--- start ---

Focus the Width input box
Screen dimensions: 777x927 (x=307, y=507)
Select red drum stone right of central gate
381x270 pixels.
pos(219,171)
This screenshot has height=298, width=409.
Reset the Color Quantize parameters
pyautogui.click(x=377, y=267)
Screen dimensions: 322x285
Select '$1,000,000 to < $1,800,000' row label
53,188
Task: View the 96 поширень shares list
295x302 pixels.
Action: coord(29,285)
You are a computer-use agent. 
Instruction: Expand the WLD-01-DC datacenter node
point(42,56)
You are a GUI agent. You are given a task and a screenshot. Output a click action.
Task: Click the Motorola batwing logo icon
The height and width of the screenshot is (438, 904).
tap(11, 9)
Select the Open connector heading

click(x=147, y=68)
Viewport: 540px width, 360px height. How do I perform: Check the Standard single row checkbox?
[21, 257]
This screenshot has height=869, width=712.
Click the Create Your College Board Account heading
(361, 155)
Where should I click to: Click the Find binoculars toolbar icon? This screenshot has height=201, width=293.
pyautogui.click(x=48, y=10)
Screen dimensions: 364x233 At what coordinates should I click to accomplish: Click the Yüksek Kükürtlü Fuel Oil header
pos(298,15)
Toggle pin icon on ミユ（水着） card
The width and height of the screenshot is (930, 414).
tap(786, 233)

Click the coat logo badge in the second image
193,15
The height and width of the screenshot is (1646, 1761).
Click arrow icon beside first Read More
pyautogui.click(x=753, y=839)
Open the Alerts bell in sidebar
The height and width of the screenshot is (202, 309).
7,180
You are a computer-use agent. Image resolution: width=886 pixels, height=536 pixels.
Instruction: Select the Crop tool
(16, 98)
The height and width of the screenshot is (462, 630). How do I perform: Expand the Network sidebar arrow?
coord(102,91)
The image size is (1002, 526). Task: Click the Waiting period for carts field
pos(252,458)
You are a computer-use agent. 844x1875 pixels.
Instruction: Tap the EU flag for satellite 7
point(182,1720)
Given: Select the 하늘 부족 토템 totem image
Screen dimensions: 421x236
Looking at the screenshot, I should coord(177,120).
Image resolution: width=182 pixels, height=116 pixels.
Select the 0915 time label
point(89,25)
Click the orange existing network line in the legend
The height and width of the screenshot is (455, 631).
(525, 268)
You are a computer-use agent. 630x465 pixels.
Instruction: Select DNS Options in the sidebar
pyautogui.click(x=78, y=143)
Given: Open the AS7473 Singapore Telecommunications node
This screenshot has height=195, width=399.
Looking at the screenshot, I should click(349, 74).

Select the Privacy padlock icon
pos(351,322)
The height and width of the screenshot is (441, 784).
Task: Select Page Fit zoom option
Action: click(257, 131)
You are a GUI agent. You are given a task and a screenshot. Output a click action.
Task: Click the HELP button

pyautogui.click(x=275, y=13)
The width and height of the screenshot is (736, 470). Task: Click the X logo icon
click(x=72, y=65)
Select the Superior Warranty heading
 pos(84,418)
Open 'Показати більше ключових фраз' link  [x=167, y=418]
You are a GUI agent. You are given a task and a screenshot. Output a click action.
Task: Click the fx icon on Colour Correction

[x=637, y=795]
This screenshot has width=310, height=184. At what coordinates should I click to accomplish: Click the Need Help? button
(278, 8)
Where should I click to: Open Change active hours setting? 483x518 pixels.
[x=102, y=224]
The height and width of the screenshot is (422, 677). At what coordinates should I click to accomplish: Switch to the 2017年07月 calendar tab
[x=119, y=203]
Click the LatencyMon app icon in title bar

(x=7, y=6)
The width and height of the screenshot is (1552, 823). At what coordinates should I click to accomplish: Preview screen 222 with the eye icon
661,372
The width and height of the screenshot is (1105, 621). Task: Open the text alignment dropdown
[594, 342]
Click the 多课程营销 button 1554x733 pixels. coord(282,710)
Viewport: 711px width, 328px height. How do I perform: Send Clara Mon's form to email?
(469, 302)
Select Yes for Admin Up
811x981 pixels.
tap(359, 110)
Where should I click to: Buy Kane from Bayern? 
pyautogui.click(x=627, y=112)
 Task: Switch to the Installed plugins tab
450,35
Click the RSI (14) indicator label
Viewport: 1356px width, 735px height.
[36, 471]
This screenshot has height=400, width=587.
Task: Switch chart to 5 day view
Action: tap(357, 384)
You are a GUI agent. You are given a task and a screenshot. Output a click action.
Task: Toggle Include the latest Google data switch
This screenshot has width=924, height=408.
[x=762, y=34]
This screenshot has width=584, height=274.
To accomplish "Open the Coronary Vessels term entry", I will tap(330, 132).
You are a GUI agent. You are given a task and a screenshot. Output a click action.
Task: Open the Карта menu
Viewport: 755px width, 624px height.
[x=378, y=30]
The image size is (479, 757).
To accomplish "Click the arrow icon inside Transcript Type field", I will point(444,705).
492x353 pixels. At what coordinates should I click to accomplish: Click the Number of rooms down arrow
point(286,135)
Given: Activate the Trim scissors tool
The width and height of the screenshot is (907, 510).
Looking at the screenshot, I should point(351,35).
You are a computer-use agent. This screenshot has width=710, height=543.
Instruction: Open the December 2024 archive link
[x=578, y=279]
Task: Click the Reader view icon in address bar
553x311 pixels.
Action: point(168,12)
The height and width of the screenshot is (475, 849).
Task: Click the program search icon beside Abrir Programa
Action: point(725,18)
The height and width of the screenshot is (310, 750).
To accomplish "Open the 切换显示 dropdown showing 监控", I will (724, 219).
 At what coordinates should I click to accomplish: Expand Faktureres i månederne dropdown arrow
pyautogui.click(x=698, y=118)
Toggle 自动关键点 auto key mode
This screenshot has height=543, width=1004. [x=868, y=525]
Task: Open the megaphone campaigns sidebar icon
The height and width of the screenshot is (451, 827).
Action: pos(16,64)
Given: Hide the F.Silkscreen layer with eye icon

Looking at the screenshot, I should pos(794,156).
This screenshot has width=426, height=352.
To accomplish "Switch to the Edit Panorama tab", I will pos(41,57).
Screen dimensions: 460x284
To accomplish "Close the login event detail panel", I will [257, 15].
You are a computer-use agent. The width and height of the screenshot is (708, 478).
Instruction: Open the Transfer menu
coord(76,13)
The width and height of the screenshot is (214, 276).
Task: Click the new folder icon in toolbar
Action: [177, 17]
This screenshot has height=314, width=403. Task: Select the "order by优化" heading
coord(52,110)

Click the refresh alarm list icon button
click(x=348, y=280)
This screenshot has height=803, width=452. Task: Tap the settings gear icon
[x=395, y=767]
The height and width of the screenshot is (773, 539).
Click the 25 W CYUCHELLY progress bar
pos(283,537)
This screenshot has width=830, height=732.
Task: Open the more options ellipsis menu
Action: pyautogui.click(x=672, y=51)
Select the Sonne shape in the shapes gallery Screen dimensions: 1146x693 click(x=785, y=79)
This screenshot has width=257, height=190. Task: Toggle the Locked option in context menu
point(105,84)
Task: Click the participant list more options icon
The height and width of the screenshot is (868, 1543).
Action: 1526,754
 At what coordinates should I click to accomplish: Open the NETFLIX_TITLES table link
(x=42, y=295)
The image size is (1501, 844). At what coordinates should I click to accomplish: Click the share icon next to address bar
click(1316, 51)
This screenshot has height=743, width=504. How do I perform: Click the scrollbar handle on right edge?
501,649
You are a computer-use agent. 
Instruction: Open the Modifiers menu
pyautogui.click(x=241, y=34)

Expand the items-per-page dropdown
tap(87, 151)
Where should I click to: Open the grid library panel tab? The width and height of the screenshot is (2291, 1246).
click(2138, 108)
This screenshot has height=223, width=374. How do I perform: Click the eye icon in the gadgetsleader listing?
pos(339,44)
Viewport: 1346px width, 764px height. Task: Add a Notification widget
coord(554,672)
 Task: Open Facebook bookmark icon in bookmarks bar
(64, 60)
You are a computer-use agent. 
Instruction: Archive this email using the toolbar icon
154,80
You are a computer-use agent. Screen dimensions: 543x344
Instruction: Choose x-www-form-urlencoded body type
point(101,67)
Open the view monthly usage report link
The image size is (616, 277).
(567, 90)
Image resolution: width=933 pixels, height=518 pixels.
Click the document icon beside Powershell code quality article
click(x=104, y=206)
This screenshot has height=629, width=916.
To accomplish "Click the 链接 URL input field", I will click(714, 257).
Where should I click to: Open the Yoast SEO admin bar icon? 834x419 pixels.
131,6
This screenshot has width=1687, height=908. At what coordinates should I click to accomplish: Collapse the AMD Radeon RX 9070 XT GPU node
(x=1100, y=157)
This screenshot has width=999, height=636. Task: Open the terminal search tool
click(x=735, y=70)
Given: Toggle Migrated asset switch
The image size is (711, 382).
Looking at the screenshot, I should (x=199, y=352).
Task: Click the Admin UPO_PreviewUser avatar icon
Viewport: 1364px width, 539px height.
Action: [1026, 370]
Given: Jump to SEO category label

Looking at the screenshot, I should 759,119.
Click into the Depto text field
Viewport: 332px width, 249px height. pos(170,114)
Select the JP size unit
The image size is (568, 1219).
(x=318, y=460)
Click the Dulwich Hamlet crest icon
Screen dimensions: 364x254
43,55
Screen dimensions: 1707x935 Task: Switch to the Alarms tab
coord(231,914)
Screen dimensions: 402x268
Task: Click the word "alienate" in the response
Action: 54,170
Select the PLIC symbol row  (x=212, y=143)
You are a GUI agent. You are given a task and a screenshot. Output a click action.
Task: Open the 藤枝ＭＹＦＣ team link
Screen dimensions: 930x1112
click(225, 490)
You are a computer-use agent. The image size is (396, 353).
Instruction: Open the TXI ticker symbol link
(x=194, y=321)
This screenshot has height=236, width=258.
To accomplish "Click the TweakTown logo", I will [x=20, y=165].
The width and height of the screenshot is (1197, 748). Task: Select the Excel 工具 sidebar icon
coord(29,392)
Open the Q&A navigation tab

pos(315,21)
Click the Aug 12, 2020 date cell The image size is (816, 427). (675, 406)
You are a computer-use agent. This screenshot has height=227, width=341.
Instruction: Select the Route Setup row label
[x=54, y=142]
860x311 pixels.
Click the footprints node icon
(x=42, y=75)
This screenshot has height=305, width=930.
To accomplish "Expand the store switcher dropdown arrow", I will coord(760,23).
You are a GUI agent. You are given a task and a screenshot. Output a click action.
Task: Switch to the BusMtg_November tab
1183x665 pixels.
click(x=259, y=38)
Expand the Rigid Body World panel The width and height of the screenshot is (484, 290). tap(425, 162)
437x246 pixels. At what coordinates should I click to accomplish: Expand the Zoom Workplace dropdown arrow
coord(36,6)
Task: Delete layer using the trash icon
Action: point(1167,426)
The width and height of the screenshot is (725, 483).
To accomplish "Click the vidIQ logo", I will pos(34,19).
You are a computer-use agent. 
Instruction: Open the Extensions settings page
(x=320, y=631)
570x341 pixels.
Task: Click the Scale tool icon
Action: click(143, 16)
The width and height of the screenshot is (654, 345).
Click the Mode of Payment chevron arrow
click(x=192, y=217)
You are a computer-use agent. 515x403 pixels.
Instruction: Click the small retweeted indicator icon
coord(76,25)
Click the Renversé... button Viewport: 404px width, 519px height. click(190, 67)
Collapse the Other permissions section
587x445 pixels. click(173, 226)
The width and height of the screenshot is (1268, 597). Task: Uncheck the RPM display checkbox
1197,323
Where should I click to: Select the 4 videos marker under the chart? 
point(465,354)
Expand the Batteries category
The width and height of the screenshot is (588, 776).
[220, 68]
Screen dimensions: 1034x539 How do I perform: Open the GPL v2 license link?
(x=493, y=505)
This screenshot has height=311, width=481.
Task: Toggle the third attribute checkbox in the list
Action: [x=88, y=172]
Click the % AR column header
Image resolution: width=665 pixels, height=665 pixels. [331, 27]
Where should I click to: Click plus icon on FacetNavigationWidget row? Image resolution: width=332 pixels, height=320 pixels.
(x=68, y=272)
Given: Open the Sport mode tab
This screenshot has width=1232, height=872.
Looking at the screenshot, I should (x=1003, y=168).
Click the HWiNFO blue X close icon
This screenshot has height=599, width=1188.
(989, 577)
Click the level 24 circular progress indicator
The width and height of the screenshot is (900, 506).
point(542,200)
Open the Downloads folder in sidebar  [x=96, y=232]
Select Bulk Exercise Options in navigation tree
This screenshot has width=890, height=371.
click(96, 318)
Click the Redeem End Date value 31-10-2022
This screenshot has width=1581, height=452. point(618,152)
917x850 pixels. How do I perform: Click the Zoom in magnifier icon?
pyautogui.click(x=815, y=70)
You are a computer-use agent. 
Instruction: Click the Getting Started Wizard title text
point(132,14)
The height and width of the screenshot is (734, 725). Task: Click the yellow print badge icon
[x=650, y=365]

--- end ---

Requirement »
Please output the part of the records that opens with the line containing "The width and height of the screenshot is (725, 483)." and closes with the line containing "I will pos(34,19).", reproducing those lines exactly.

Reply to the exercise »
The width and height of the screenshot is (725, 483).
To accomplish "Click the vidIQ logo", I will pos(34,19).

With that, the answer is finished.